In-brief: a report by the firm CGI and Oxford Economics suggests the impact of breaches on the price of a company’s stock may be bigger than many expected, depressing the price investors pay for the stock by almost two percent.
One of the great, unanswered questions in the security field is what adverse cyber incidents really cost businesses. Do hacks and data breaches really drive customers away? Depress sales or scare off investors?
That’s a critical question because businesses are all about managing risks. But to manage risk you must understand what it is you’re managing. From the CEO or Board of Directors’ perspective, investments only make sense to the extent that they build a business: boosting earnings or hedging against losses. To make it super simple: it doesn’t make any sense to spend, let’s say, $100,000 on a cyber defense if the “bad outcome” you’re hoping to avoid won’t cause more than $10,000 in direct or indirect damages to the firm. In that instance, you’re over paying for security.
But the costs associated with security incidents are notoriously hard to measure. Direct costs – like hiring experts to investigate and clean up after a breach, or of making customers “whole” – typically through credit monitoring services and refunds – are well understood. The insurance industry has stepped up with products designed to give companies protection against those kinds of costs associated with cyber-attacks.
But what about the indirect costs of cyber incidents like data breaches? Those are notoriously difficult things to measure. Do customers think less well of your firm after a data breach and choose to shop elsewhere? Do business partners become wary of sharing information, linking sensitive systems or sharing proprietary data? Perhaps most important: do investors begin to look askance at a company that has been breached?

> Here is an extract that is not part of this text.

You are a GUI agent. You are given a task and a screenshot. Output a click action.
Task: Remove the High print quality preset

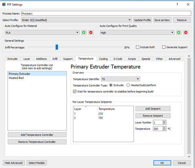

Well, now there’s some interesting data on that last item: the impact on share price, following a report by the firm CGI and Oxford Economics that suggests the impact of breaches on the price of a company’s stock may be bigger than many expected. That conclusion comes from an analysis of the performance of the stock of firms that were the subject of ‘severe’ and ‘catastrophic’ breaches. Those events were selected from a register of 315 breach events in the recent Gemalto Breach Level Index report.